### Required task
Can you copy the entries below verbatim, everything from the line containing "Task: Open Study Material submenu item" down to the line containing "click(76, 688)", both included?

### Exercise input
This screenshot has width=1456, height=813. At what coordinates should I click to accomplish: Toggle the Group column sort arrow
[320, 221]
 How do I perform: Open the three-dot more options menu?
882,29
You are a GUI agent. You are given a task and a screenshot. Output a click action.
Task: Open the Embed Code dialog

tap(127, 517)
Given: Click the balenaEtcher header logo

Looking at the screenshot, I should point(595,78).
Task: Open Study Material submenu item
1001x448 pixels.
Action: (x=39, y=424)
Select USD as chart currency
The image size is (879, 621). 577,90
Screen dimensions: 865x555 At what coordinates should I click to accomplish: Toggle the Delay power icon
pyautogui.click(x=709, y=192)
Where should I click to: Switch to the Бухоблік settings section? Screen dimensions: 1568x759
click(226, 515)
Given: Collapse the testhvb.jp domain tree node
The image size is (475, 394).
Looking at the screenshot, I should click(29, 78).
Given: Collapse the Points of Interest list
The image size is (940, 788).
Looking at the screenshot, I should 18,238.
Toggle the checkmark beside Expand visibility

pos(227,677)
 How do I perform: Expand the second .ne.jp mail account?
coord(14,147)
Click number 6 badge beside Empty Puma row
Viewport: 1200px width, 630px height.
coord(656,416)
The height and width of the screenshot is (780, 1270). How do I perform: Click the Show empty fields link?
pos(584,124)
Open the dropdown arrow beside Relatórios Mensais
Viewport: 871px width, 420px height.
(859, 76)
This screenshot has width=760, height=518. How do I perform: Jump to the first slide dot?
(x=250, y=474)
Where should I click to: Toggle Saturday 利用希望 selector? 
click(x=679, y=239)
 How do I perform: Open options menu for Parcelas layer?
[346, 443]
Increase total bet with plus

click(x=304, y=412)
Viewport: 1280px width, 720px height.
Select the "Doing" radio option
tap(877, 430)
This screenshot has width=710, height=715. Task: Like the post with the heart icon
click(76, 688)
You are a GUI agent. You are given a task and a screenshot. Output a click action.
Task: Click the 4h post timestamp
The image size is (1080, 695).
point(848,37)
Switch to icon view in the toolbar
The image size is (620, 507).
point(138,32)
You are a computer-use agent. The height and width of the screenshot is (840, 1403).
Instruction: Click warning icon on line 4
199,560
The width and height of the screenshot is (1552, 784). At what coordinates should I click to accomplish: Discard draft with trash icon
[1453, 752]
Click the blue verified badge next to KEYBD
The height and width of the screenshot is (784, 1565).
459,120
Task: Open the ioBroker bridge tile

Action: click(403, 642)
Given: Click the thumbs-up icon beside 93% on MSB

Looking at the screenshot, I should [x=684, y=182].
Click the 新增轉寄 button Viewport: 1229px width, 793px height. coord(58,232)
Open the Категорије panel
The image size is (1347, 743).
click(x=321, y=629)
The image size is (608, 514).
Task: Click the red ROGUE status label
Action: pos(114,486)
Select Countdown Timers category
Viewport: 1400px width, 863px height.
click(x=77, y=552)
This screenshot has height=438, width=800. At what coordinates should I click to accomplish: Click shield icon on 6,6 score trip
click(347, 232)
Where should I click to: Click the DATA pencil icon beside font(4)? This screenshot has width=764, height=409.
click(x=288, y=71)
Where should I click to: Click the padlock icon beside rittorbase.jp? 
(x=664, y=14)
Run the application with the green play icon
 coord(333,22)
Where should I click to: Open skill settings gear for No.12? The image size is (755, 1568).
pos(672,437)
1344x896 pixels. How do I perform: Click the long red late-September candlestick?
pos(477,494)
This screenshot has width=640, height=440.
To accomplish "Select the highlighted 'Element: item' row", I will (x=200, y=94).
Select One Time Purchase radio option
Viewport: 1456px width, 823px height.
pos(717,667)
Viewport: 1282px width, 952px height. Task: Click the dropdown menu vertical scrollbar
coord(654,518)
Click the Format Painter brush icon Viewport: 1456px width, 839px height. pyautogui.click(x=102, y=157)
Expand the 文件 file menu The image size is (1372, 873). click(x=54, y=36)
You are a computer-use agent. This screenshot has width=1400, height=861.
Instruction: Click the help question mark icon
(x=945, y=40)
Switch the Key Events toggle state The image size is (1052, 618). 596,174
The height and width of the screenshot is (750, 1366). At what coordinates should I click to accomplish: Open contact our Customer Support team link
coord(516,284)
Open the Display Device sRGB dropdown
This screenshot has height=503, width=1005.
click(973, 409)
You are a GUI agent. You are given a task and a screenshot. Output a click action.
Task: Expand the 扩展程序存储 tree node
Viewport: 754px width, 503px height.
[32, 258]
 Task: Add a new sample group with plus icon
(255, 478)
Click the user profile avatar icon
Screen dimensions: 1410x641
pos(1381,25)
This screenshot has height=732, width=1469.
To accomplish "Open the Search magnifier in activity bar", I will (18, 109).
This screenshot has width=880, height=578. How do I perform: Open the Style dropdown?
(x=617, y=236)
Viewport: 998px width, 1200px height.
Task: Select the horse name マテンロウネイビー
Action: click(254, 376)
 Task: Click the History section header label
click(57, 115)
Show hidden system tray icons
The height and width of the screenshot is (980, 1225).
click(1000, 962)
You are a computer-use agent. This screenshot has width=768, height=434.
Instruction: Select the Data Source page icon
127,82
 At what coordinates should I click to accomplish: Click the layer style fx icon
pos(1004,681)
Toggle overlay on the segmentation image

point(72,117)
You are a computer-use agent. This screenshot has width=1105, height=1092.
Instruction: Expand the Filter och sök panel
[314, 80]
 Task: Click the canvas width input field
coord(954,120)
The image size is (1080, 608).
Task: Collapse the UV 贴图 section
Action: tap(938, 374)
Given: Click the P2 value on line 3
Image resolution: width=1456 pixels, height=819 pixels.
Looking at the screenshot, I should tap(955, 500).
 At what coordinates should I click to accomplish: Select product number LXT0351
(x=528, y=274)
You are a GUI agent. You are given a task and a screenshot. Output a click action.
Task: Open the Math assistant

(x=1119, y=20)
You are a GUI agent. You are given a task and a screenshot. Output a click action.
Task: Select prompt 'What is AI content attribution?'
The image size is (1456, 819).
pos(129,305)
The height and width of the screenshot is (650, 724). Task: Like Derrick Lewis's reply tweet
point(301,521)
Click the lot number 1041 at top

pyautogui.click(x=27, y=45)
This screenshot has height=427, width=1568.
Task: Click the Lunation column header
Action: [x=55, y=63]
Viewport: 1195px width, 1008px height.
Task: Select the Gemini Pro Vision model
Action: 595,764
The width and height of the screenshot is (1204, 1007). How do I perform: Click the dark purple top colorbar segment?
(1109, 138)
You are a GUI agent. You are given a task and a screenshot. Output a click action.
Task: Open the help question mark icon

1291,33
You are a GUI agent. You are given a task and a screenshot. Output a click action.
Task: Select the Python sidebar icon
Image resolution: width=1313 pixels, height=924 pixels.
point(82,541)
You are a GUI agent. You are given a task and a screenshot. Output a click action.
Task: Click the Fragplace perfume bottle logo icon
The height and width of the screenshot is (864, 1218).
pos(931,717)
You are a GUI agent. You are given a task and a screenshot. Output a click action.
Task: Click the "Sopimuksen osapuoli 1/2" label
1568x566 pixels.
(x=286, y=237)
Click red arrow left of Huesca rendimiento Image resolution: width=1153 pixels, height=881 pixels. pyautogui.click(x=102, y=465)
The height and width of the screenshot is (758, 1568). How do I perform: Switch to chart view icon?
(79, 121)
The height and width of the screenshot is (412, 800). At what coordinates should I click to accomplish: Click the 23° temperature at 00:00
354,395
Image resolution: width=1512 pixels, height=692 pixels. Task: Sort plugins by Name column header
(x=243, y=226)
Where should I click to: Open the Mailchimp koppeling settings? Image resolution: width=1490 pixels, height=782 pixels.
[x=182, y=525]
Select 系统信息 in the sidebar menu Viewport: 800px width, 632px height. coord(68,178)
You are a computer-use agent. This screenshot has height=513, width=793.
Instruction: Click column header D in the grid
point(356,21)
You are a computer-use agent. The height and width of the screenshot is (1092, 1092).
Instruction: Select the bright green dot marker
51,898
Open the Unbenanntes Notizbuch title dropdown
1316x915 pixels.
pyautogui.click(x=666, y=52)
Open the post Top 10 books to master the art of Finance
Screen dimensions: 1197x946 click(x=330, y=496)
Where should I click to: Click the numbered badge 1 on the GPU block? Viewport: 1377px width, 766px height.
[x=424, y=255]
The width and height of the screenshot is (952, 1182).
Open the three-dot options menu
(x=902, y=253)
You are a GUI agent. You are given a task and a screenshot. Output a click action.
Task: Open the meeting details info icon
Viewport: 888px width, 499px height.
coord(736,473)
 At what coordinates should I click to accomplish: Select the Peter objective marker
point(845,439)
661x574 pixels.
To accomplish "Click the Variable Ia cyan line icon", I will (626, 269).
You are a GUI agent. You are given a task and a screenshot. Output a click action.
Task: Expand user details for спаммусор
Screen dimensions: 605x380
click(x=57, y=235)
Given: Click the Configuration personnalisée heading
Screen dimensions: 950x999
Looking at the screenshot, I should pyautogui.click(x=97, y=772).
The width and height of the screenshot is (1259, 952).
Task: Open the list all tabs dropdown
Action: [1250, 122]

### Final result
Task: Open Study Material submenu item
1001x448 pixels.
Action: (x=39, y=424)
Select USD as chart currency
The image size is (879, 621). 577,90
Screen dimensions: 865x555 At what coordinates should I click to accomplish: Toggle the Delay power icon
pyautogui.click(x=709, y=192)
Where should I click to: Switch to the Бухоблік settings section? Screen dimensions: 1568x759
click(226, 515)
Given: Collapse the testhvb.jp domain tree node
The image size is (475, 394).
Looking at the screenshot, I should click(29, 78).
Given: Collapse the Points of Interest list
The image size is (940, 788).
Looking at the screenshot, I should 18,238.
Toggle the checkmark beside Expand visibility

pos(227,677)
 How do I perform: Expand the second .ne.jp mail account?
coord(14,147)
Click number 6 badge beside Empty Puma row
Viewport: 1200px width, 630px height.
coord(656,416)
The height and width of the screenshot is (780, 1270). How do I perform: Click the Show empty fields link?
pos(584,124)
Open the dropdown arrow beside Relatórios Mensais
Viewport: 871px width, 420px height.
(859, 76)
This screenshot has width=760, height=518. How do I perform: Jump to the first slide dot?
(x=250, y=474)
Where should I click to: Toggle Saturday 利用希望 selector? 
click(x=679, y=239)
 How do I perform: Open options menu for Parcelas layer?
[346, 443]
Increase total bet with plus

click(x=304, y=412)
Viewport: 1280px width, 720px height.
Select the "Doing" radio option
tap(877, 430)
This screenshot has width=710, height=715. Task: Like the post with the heart icon
click(76, 688)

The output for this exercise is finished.